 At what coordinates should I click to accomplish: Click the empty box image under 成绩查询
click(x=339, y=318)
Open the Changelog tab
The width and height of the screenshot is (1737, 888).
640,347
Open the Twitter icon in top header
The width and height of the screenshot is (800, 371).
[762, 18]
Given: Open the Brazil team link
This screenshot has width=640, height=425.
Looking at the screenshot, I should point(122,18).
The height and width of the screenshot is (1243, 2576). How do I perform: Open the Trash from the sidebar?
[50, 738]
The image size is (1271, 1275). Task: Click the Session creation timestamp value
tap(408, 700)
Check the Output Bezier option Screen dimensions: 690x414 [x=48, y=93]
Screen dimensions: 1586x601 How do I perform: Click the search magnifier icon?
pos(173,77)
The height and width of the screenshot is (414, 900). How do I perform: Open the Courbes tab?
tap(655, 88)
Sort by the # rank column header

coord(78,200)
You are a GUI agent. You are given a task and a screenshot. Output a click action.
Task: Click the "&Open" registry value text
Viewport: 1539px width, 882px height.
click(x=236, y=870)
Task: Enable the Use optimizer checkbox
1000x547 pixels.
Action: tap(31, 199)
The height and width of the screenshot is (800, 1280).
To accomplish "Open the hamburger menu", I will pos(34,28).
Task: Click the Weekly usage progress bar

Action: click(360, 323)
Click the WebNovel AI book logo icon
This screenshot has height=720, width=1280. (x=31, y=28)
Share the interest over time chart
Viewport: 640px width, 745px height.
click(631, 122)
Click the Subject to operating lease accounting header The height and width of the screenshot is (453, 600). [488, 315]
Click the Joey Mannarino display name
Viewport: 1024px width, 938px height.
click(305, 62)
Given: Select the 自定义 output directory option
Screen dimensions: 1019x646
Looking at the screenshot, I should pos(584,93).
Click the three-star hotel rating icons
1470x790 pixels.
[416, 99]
——————————
With the line holding "The width and height of the screenshot is (1737, 888)." as the first and the line holding "Check the Output" as the last, set down that range of the entries above exactly, and nothing else.

The width and height of the screenshot is (1737, 888).
640,347
Open the Twitter icon in top header
The width and height of the screenshot is (800, 371).
[762, 18]
Given: Open the Brazil team link
This screenshot has width=640, height=425.
Looking at the screenshot, I should point(122,18).
The height and width of the screenshot is (1243, 2576). How do I perform: Open the Trash from the sidebar?
[50, 738]
The image size is (1271, 1275). Task: Click the Session creation timestamp value
tap(408, 700)
Check the Output Bezier option Screen dimensions: 690x414 [x=48, y=93]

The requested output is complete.